Psychologische Sicherheit und Leistungsstandards

Letztendlich bedeutet psychologische Sicherheit nicht, dass die Arbeit so angenehm wie möglich gestaltet werden soll oder, dass die Leistungsansprüche am Arbeitsplatz sinken.


Im Gegenteil:

Amy Edmondson betont, dass psychologische Sicherheit auch in Umgebungen mit hohen Zielen und Leistungsstandards bestehen kann. Sie hat ein Modell entwickelt, das zeigt, wie psychologische Sicherheit und Leistungsstandards zusammenwirken.

Wenn sowohl die psychologische Sicherheit als auch die Leistungsstandards niedrig sind, landet man in der sogenannten „Apathie-Zone“. Hier wird oft nur das Nötigste erledigt, ohne Freude an der Arbeit und mit wenig Verantwortungsbewusstsein. Die Zusammenarbeit im Team bleibt ebenfalls auf der Strecke.


In der „Komfort-Zone“ sieht es anders aus: Hier ist die psychologische Sicherheit hoch, aber die Leistungsstandards sind niedrig. Die Mitarbeiter arbeiten gerne und kollegial zusammen, doch die Aufgaben sind nicht wirklich herausfordernd.


Wenn hohe Leistungsstandards auf niedrige psychologische Sicherheit treffen, befinden wir uns in der „Angst-Zone“. In dieser Zone herrschen Unsicherheit und zwischenmenschliche Ängste, was zu Unzufriedenheit führt und sich negativ auf die Qualität der Arbeit auswirkt.

- **Bereitgestellte Daten**:
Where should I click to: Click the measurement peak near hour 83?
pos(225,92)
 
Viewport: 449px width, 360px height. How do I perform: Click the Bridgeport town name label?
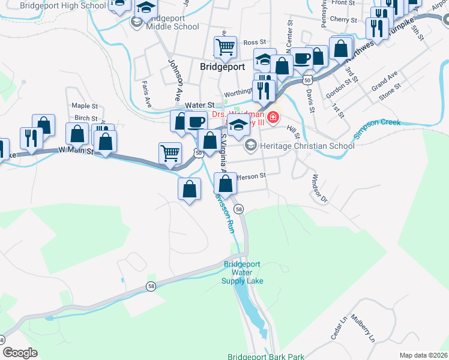pos(222,67)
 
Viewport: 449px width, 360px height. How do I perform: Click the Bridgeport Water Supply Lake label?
pos(243,272)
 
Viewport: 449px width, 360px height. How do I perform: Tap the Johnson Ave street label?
pos(175,79)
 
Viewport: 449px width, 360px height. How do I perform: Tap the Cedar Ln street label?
pos(340,328)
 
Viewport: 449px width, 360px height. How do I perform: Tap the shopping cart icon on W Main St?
pos(170,152)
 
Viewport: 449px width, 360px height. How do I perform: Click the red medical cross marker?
pos(273,117)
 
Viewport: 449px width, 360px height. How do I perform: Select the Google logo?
pos(20,353)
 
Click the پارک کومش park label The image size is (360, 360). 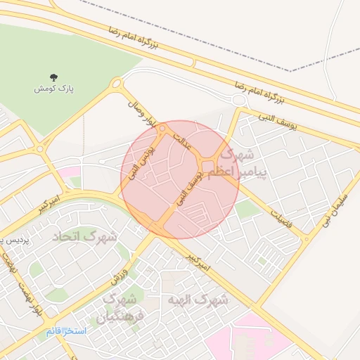pyautogui.click(x=55, y=89)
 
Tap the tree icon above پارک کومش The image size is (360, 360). pyautogui.click(x=55, y=77)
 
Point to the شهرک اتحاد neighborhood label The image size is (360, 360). pyautogui.click(x=84, y=236)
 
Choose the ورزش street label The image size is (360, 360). pyautogui.click(x=120, y=274)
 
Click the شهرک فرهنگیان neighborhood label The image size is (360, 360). pyautogui.click(x=115, y=307)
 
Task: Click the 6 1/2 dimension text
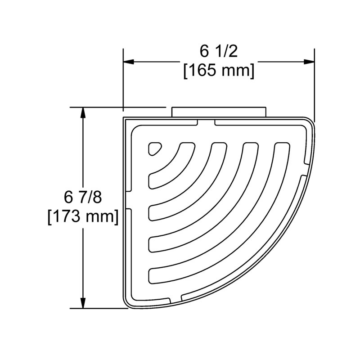[218, 51]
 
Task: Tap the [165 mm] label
[219, 70]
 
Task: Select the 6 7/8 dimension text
[83, 198]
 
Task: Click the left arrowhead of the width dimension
[129, 62]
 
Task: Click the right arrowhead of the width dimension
[309, 62]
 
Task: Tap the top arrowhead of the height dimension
[83, 112]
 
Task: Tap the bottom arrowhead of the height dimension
[83, 303]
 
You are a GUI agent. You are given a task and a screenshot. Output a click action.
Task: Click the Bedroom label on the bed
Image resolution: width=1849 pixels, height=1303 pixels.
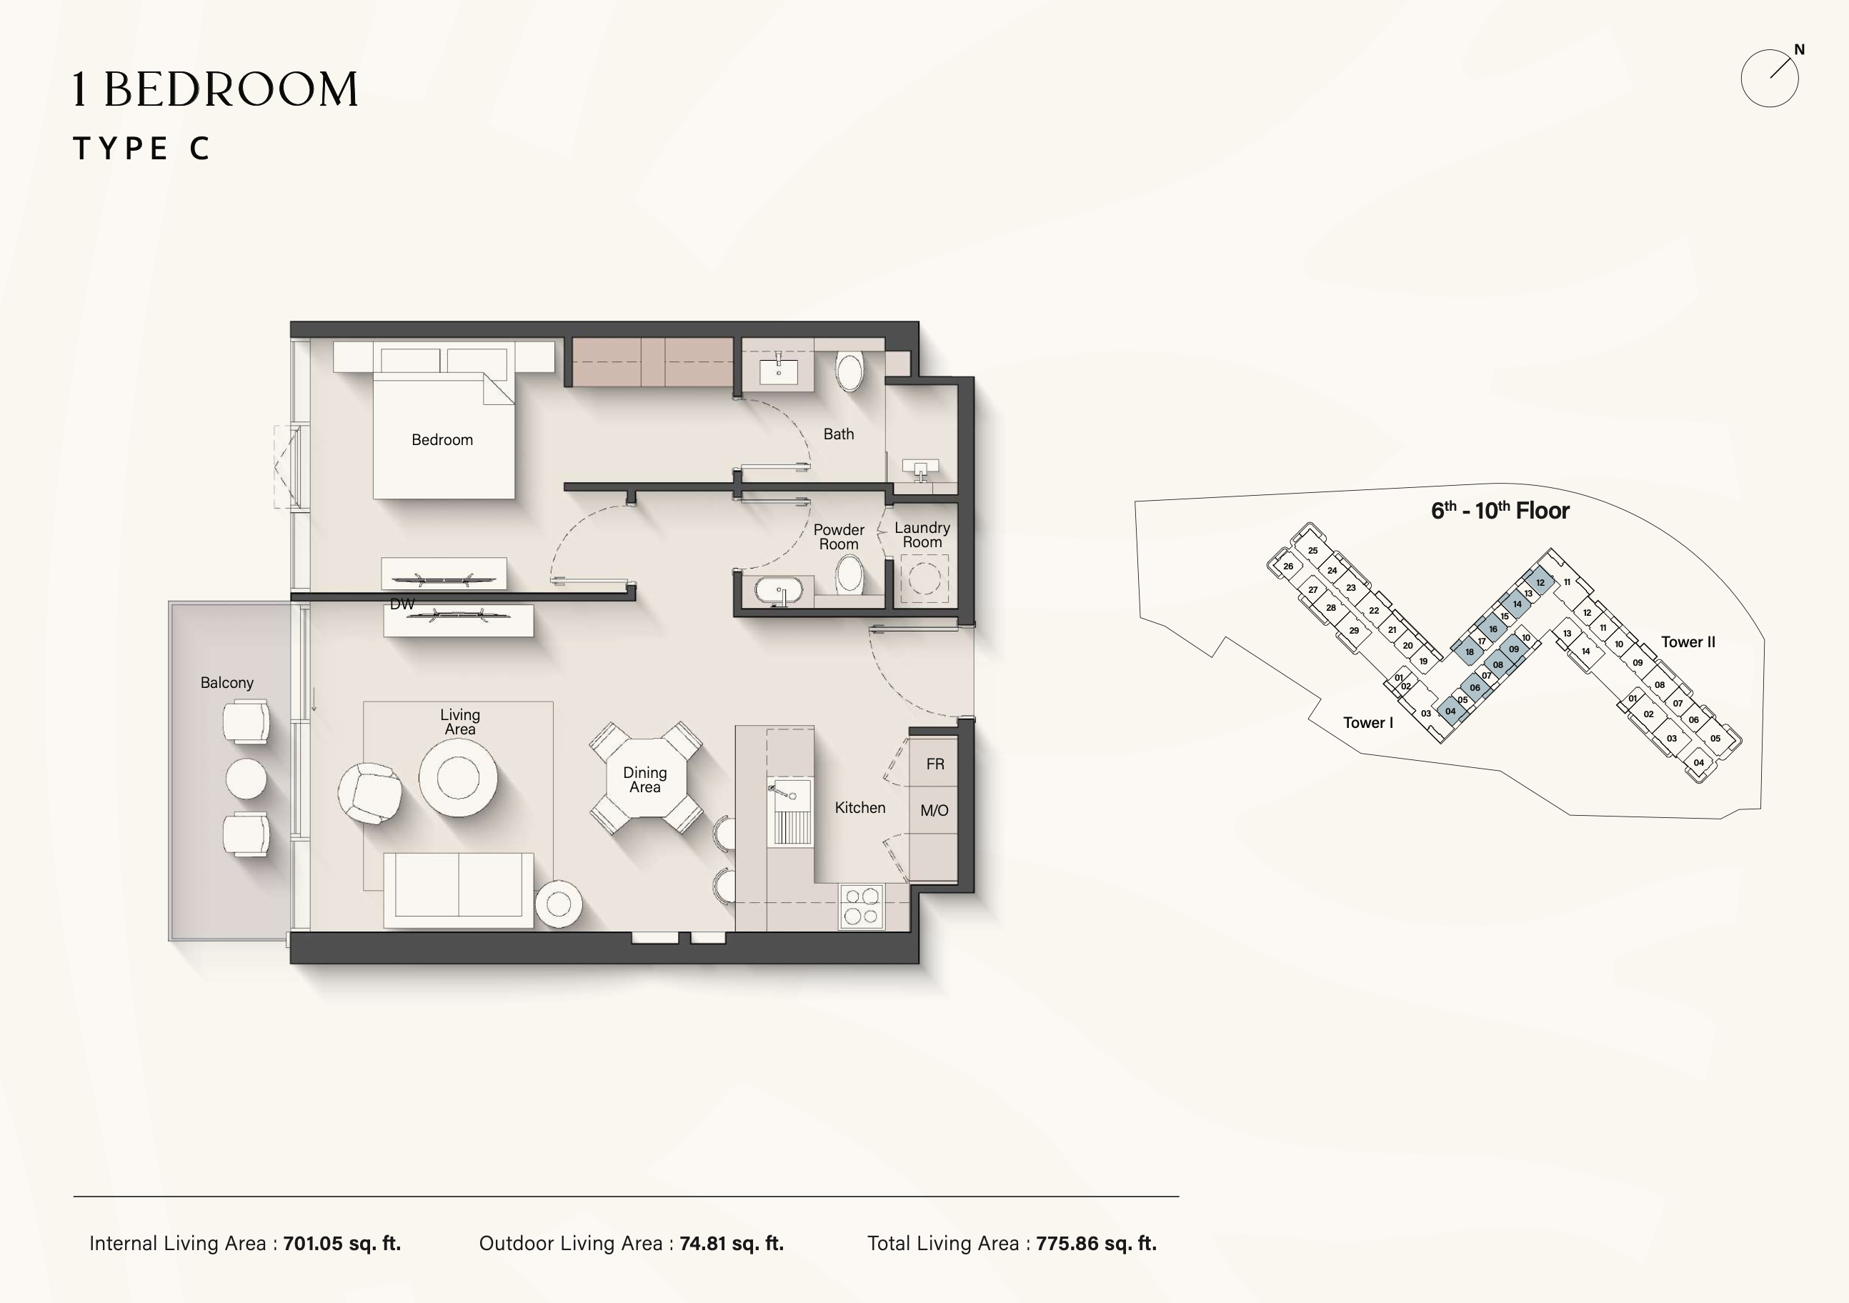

- **Aufgabenbeschreibung**: Schreiben Sie aus dem Text über psychologische Sicherheit den Abschnitt von „Wenn sowohl die“ bis „auf der Strecke.“ wörtlich ab.

- **Lösung zur Aufgabe**:
Wenn sowohl die psychologische Sicherheit als auch die Leistungsstandards niedrig sind, landet man in der sogenannten „Apathie-Zone“. Hier wird oft nur das Nötigste erledigt, ohne Freude an der Arbeit und mit wenig Verantwortungsbewusstsein. Die Zusammenarbeit im Team bleibt ebenfalls auf der Strecke.